Alright, inspired by the other thread, I wrote a regular expression in a Python function which will return a boolean whether or not the email is valid.
I followed the rfc (http://www.faqs.org/rfcs/rfc822.html) word-for-word. It is, as far as I know, exactly the same, except for support of ASCII characters 0x000-0x037 and 0x177 (those are special characters such as EOF, and backspace, which should be taken care of outside the script).
def match_email(address):
import re
mail_re = re.compile(r'(?#addr-spec)((?#local-part)((^|\.)((?#word)((?#quoted-string)"((?#quoted-pair)\\.|(?#qtext)[^"\\])+")|((?#atom)[^()<>@,;:\\".\[\] ]+)))+)@((?#domain)(?<=@|\.)((?#sub-domain)((?#domain-ref)((?#atom)[^()<>@,;: \\".\[\]]+))|((?#domain-literal)\[((?#dtext)[^\[\]\\]|(?#quoted-pair)\\.)+\])+)+($|\.)){2,}$')

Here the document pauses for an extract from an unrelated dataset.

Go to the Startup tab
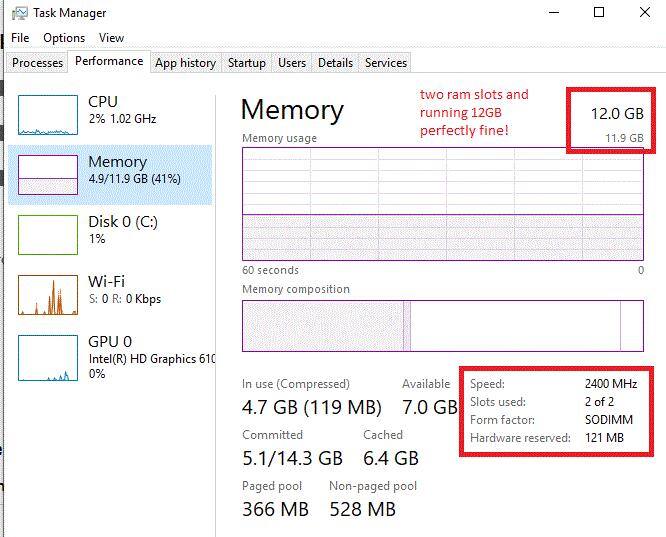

return mail_re.match(address) != None
# Use like this:
print match_email(r'jeff@nokrev.com')
Some sample valid email addresses (believe it or not… just look at the rfc linked above):
"@ad \f".he."s\"".llo."@"@site.c[\]]m
"\"".hey." "@domain.doma["i"]n.domain
"\""."more".hey."@ @"@doma["i"]n.co.uk!
And some invalid ones:
"@ad \f"he."s\"".llo."@"@site.c[\]m
""".hey.""@domain.doma[]n.domain
@.com
[whisper]Sorry for the bad samples… hehe.[/whisper]